Geraldo Magela/Ag. Senado
Expedito Júnior foi cassado pelo Supremo Tribunal Federal por compra de voto em 2006
Os dois fizeram parte do grupo de integrantes da Mesa que optaram por não cumprir a decisão do STF que cassou o mandato do senador Expedito Júnior por compras de votos e abuso de poder econômico. A corte mandou empossar o segundo colocado, Acir Marcos Gurgacz (PDT-RO). Na reunião de terça (3), que deu direito de defesa ao senador na Comissão de Constituição e Justiça (CCJ), Mão Santa puxou o coro dos descontentes e defendeu que o Senado precisava dar uma resposta. Provocado por Serys Slhessarenko (PT-MT), favorável ao cumprimento da decisão judicial, Mão Santa levantou-se e disparou: "eu fui cassado pela Justiça porque dei água e luz para a população". Compartilharam da posição do senador outros parlamentares presentes, entre eles César Borges e Cícero Lucena (PSDB-PB). Este último, aliás, chegou a ser preso em 2005 numa operação da Polícia Federal que investigou fraudes em licitações.

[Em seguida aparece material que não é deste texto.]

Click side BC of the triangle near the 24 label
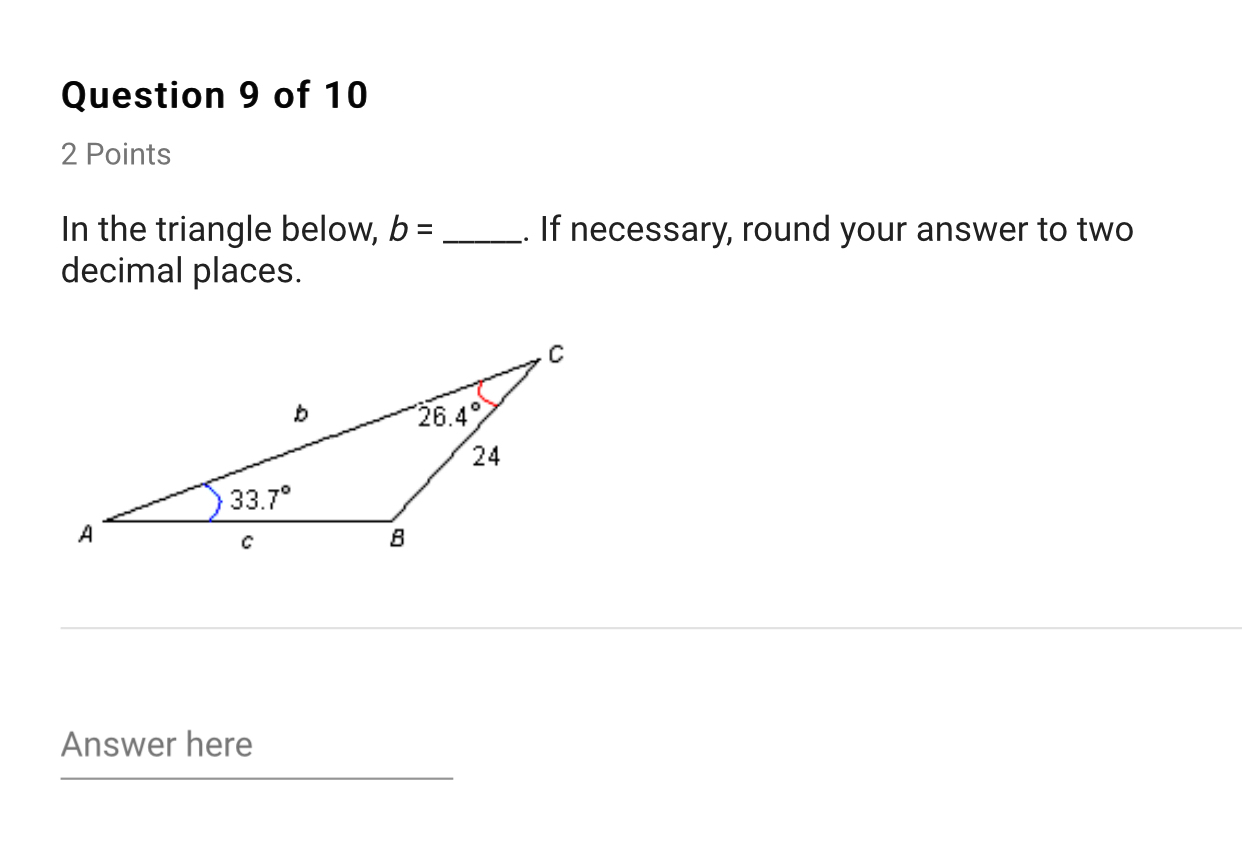Viewport: 1242px width, 857px height. [x=462, y=442]
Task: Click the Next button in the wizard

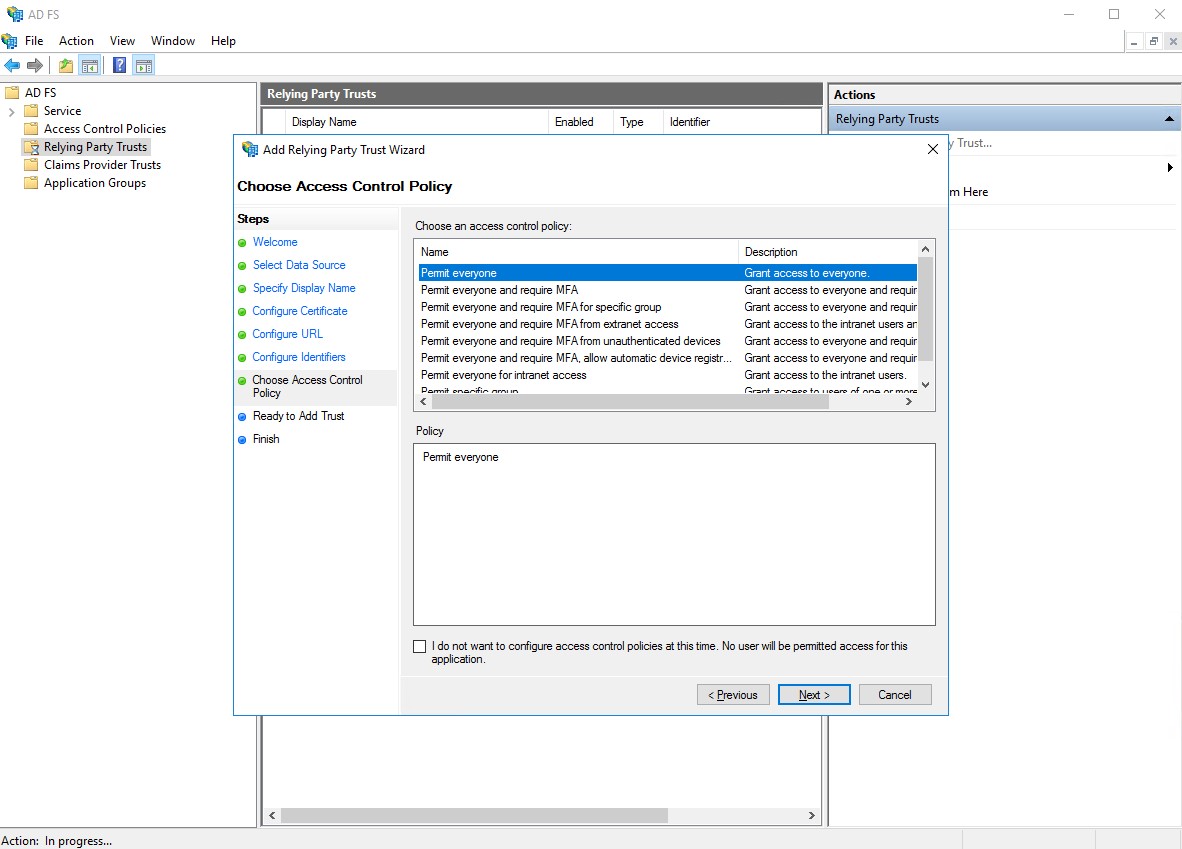Action: point(813,694)
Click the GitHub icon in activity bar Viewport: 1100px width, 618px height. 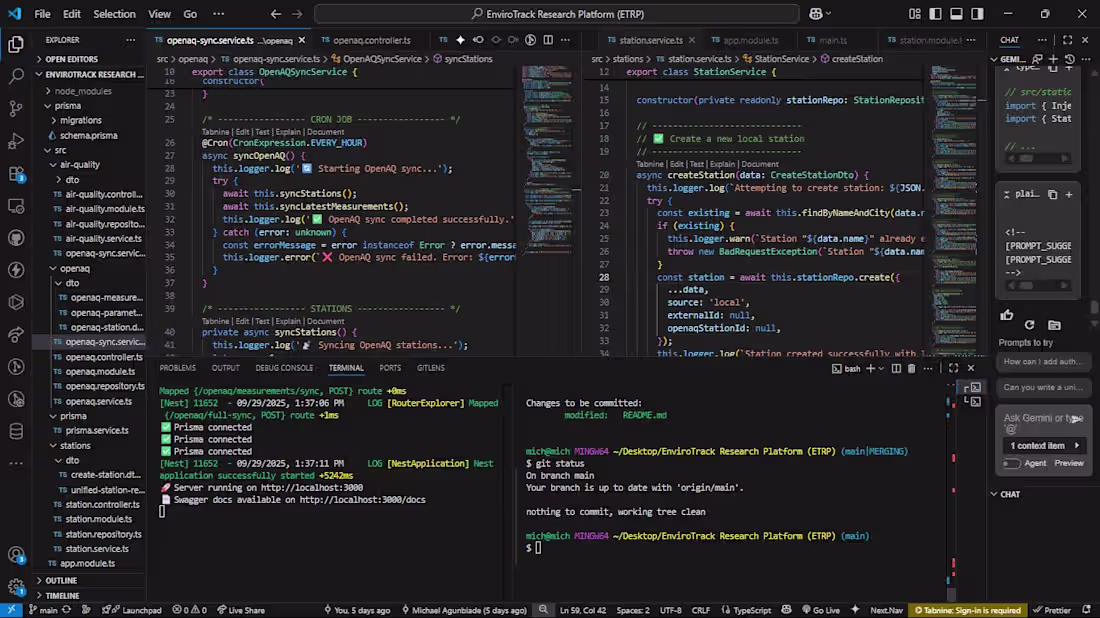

Oficialmente, eles negam que a decisão de proteger Expedito seja uma provocação ao Judiciário. Alegam que o parlamentar merece o mesmo tratamento dado a João Capiberibe (AP), que em 2005 também teve seu registro de diploma cassado pela Justiça sob a acusação de compra de votos. Naquela época, porém, o senador obteve uma liminar do ministro Marco Aurélio Mello determinando ao Senado o direito de defesa. Agora, Expedito Junior não possui esse recurso. O presidente da CCJ, Demostenes Torres (DEM-GO), avisou que deve apresentar na próxima quarta-feira (11) o seu parecer. O parlamentar disse que pretende confirmar a cassação, mas sinalizou que pode dar direito de defesa a Expedido Júnior se entender que seu caso é semelhante ao de Capiberibe.
ReaçãoSão Paulo (AE) - O presidente do Superior Tribunal de Justiça (STJ), ministro César Asfor Rocha, engrossou ontem o coro contra a decisão da Mesa Diretora do Senado de protelar a cassação do senador Expedito Junior (PSDB-RO), confirmada pelo Supremo Tribunal Federal (STF) no dia 28 de outubro. Rocha destacou que o Senado não pode desobedecer a uma ordem do STF, iniciativa que acarreta em sérias consequências institucionais. "Isso coloca em risco a imagem do Brasil no exterior", criticou o ministro. O STF determinou a cassação de Expedito Junior por compra de votos e abuso de poder econômico nas eleições de 2006.